That the market-leading Apple iPad is facing a herd of new competitors in the tablet space is fairly common knowledge. What may surprise, however, is that Sony has its sights set on the No. 2 position.
The Japanese electronics giant was not among the manufacturers that introduced a tablet at last week's 2011 Consumer Electronics Show (CES), but it nonetheless has big plans for the form factor, Reuters first reported Jan. 7.
"For sure iPad is the king of tablets. But what is the second, what is the third? Who is taking the second position? That is our focus," Kunimasa Suzuki, Sony's computer division head, told Reuters. "We would like to really take the number two position in a year."
Back in May 2010, Sony admitted that it was keeping an eye on the tablet space.
"We have been taking a deep look at developing a tablet for a number of years, not just because of Apple but because it creates some interesting opportunities," Mike Abary, vice president of Sony's Information Technology Products unit, told Bloomberg in a May 14 report.
To date, Sony still has an eye out, and is said to be considering what features would enable a product to differentiate itself in such a crowded marketplace.
Sony CEO Howard Stringer told Reuters, "If I want to differentiate it from others, do I release it tomorrow, or do I wait till I differentiate it?" He reportedly added that the company is debating whether to include 3D capability.
While Sony's goal is "an appropriate one, for one of the world's leading consumer electronics manufacturers," says Technology Business Research Analyst Ken Hyers, it'll hardly be a simple one to achieve. Hyers points out that if last year was the year of the iPad, 2011 is the year of the Android tablet-which will be led by Samsung and its Galaxy Tab. Quite a feat, considering Apple controlled 96 percent of the tablet market during the third quarter of 2010.
"I think that Samsung, as a result of its scale and its strong distribution channels and mobile operator relationships, will become the leading tablet manufacturer going forward," Hyers told eWEEK. "That means that Sony, in order to achieve second place, will have to dethrone either Apple or Samsung, which would be a very tall order."
While Sony's arriving late to the game, it's one that will hardly be tailing off any time soon. Research firm iSuppli is expecting tablet sales to rise from 57 million in 2011 to 171 million by 2014.
Samsung, which made an aggressive entry into the market by negotiating contracts with all four of the major U.S. carriers and selling more than a million Galaxy Tabs within the first two months of the tablet's release, is working on a 4G version for Verizon Wireless. Motorola will soon launch the Xoom, running Android 3.0, or "Honeycomb"-a version of the Google OS designed specifically for tablets. And later in the year, additional releases will include the LG Electronics G-Slate, the Asus Eee Pad Transformer, the Research In Motion PlayBook and a WebOS-running tablet from Hewlett-Packard.

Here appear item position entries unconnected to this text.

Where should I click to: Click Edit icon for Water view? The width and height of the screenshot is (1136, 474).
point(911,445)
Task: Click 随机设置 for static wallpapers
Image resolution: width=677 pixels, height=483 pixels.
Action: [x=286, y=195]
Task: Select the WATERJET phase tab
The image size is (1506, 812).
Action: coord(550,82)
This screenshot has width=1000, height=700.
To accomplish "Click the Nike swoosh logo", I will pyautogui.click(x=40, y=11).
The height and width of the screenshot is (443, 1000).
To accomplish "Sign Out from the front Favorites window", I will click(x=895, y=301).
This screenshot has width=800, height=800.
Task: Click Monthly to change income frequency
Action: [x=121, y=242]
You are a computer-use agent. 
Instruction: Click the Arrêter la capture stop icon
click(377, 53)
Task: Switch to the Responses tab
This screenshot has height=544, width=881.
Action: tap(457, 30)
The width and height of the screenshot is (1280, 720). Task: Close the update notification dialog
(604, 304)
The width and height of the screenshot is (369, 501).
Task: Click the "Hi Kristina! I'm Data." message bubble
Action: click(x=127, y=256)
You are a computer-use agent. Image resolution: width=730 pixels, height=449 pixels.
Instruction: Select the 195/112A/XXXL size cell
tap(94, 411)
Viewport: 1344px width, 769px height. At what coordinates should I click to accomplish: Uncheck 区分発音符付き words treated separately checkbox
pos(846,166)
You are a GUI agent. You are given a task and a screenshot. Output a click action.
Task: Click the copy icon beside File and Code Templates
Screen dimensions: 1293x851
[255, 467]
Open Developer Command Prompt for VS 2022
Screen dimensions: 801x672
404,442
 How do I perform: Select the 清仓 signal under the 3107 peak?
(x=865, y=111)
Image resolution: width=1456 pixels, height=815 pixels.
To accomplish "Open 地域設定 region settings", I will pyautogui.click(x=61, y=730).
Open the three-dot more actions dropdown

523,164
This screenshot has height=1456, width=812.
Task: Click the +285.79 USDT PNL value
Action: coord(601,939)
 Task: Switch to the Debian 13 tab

Even unlikely manufacturers such as Vizio are joining the market. The maker of low-cost televisions is looking to differentiate itself by offering its tablet and Android-running smartphone at prices it hopes will appeal to shoppers at Wal-Mart and Costco stores.
"Unlike Apple and Samsung, Sony doesn't have a thriving mobile phone business, which I think will be key in developing the software ecosystem that will allow those tablet manufacturers to differentiate beyond hardware options and pricing," said Hyers. "Even if a rumored [PlayStation Portable] phone/tablet does get rolled out, simply mashing a PSP with a phone doesn't really do much for creating a software ecosystem that developers can get behind."
Despite Sony's scale, said Hyers, "For all of these reasons, I think Sony will find it hard to become the No. 2 tablet manufacturer by next year."